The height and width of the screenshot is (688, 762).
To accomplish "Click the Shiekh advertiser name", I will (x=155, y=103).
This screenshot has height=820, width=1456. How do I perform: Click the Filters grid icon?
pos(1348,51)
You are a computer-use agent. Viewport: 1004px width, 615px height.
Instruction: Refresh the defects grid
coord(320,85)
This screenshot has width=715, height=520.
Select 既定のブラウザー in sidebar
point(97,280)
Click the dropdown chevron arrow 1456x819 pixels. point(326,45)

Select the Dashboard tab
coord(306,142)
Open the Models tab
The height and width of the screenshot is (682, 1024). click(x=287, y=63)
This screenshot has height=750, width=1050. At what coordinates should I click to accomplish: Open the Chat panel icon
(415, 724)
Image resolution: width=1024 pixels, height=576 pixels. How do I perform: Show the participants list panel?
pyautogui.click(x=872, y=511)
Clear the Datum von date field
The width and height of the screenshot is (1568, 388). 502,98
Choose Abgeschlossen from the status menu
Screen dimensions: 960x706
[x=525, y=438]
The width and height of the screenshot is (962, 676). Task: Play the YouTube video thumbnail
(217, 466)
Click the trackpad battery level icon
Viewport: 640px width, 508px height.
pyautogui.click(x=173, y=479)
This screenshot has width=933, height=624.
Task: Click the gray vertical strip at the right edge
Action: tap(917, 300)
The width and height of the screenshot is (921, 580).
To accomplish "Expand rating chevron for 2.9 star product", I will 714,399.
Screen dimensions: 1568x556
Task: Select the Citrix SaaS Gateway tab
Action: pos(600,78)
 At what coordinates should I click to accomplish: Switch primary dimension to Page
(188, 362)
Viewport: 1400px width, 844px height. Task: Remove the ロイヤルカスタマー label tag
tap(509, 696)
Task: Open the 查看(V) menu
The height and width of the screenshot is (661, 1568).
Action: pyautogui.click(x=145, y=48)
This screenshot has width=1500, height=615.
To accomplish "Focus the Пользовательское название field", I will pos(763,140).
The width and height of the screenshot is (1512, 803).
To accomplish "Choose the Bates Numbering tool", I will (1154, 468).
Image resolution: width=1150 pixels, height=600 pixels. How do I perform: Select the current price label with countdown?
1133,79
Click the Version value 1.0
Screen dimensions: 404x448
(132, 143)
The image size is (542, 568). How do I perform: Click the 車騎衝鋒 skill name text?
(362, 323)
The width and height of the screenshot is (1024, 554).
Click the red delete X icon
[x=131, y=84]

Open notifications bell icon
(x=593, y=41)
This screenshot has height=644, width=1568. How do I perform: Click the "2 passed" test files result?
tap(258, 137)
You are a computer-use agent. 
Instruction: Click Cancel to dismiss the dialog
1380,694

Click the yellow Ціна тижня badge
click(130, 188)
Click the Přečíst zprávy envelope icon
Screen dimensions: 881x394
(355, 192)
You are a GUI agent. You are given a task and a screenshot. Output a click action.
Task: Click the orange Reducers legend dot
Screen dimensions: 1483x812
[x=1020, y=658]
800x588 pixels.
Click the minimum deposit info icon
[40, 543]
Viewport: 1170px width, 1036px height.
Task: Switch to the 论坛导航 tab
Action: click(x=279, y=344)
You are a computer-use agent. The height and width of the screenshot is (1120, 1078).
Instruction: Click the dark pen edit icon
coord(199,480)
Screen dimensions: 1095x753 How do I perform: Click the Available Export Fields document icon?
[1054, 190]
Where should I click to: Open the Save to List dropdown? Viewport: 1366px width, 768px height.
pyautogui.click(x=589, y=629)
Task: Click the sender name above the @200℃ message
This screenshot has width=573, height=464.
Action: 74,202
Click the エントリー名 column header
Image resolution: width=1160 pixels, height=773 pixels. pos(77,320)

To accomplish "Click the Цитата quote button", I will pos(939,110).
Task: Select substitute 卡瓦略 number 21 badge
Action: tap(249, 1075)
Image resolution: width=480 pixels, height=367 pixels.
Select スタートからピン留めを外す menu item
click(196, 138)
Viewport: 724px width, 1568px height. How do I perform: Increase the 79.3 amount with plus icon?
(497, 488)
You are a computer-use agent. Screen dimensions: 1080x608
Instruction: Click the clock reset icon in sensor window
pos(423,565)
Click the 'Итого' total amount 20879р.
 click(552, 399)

----------

◆ PROBLEM DESCRIPTION ◆
Each entry above should be retyped exactly, with nothing missed.

◆ SOLVED PROBLEM ◆
The height and width of the screenshot is (688, 762).
To accomplish "Click the Shiekh advertiser name", I will (x=155, y=103).
This screenshot has height=820, width=1456. How do I perform: Click the Filters grid icon?
pos(1348,51)
You are a computer-use agent. Viewport: 1004px width, 615px height.
Instruction: Refresh the defects grid
coord(320,85)
This screenshot has width=715, height=520.
Select 既定のブラウザー in sidebar
point(97,280)
Click the dropdown chevron arrow 1456x819 pixels. point(326,45)

Select the Dashboard tab
coord(306,142)
Open the Models tab
The height and width of the screenshot is (682, 1024). click(x=287, y=63)
This screenshot has height=750, width=1050. At what coordinates should I click to accomplish: Open the Chat panel icon
(415, 724)
Image resolution: width=1024 pixels, height=576 pixels. How do I perform: Show the participants list panel?
pyautogui.click(x=872, y=511)
Clear the Datum von date field
The width and height of the screenshot is (1568, 388). 502,98
Choose Abgeschlossen from the status menu
Screen dimensions: 960x706
[x=525, y=438]
The width and height of the screenshot is (962, 676). Task: Play the YouTube video thumbnail
(217, 466)
Click the trackpad battery level icon
Viewport: 640px width, 508px height.
pyautogui.click(x=173, y=479)
This screenshot has width=933, height=624.
Task: Click the gray vertical strip at the right edge
Action: tap(917, 300)
The width and height of the screenshot is (921, 580).
To accomplish "Expand rating chevron for 2.9 star product", I will 714,399.
Screen dimensions: 1568x556
Task: Select the Citrix SaaS Gateway tab
Action: pos(600,78)
 At what coordinates should I click to accomplish: Switch primary dimension to Page
(188, 362)
Viewport: 1400px width, 844px height. Task: Remove the ロイヤルカスタマー label tag
tap(509, 696)
Task: Open the 查看(V) menu
The height and width of the screenshot is (661, 1568).
Action: pyautogui.click(x=145, y=48)
This screenshot has width=1500, height=615.
To accomplish "Focus the Пользовательское название field", I will pos(763,140).
The width and height of the screenshot is (1512, 803).
To accomplish "Choose the Bates Numbering tool", I will (1154, 468).
Image resolution: width=1150 pixels, height=600 pixels. How do I perform: Select the current price label with countdown?
1133,79
Click the Version value 1.0
Screen dimensions: 404x448
(132, 143)
The image size is (542, 568). How do I perform: Click the 車騎衝鋒 skill name text?
(362, 323)
The width and height of the screenshot is (1024, 554).
Click the red delete X icon
[x=131, y=84]

Open notifications bell icon
(x=593, y=41)
This screenshot has height=644, width=1568. How do I perform: Click the "2 passed" test files result?
tap(258, 137)
You are a computer-use agent. 
Instruction: Click Cancel to dismiss the dialog
1380,694

Click the yellow Ціна тижня badge
click(130, 188)
Click the Přečíst zprávy envelope icon
Screen dimensions: 881x394
(355, 192)
You are a GUI agent. You are given a task and a screenshot. Output a click action.
Task: Click the orange Reducers legend dot
Screen dimensions: 1483x812
[x=1020, y=658]
800x588 pixels.
Click the minimum deposit info icon
[40, 543]
Viewport: 1170px width, 1036px height.
Task: Switch to the 论坛导航 tab
Action: click(x=279, y=344)
You are a computer-use agent. The height and width of the screenshot is (1120, 1078).
Instruction: Click the dark pen edit icon
coord(199,480)
Screen dimensions: 1095x753 How do I perform: Click the Available Export Fields document icon?
[1054, 190]
Where should I click to: Open the Save to List dropdown? Viewport: 1366px width, 768px height.
pyautogui.click(x=589, y=629)
Task: Click the sender name above the @200℃ message
This screenshot has width=573, height=464.
Action: 74,202
Click the エントリー名 column header
Image resolution: width=1160 pixels, height=773 pixels. pos(77,320)

To accomplish "Click the Цитата quote button", I will pos(939,110).
Task: Select substitute 卡瓦略 number 21 badge
Action: tap(249, 1075)
Image resolution: width=480 pixels, height=367 pixels.
Select スタートからピン留めを外す menu item
click(196, 138)
Viewport: 724px width, 1568px height. How do I perform: Increase the 79.3 amount with plus icon?
(497, 488)
You are a computer-use agent. Screen dimensions: 1080x608
Instruction: Click the clock reset icon in sensor window
pos(423,565)
Click the 'Итого' total amount 20879р.
 click(552, 399)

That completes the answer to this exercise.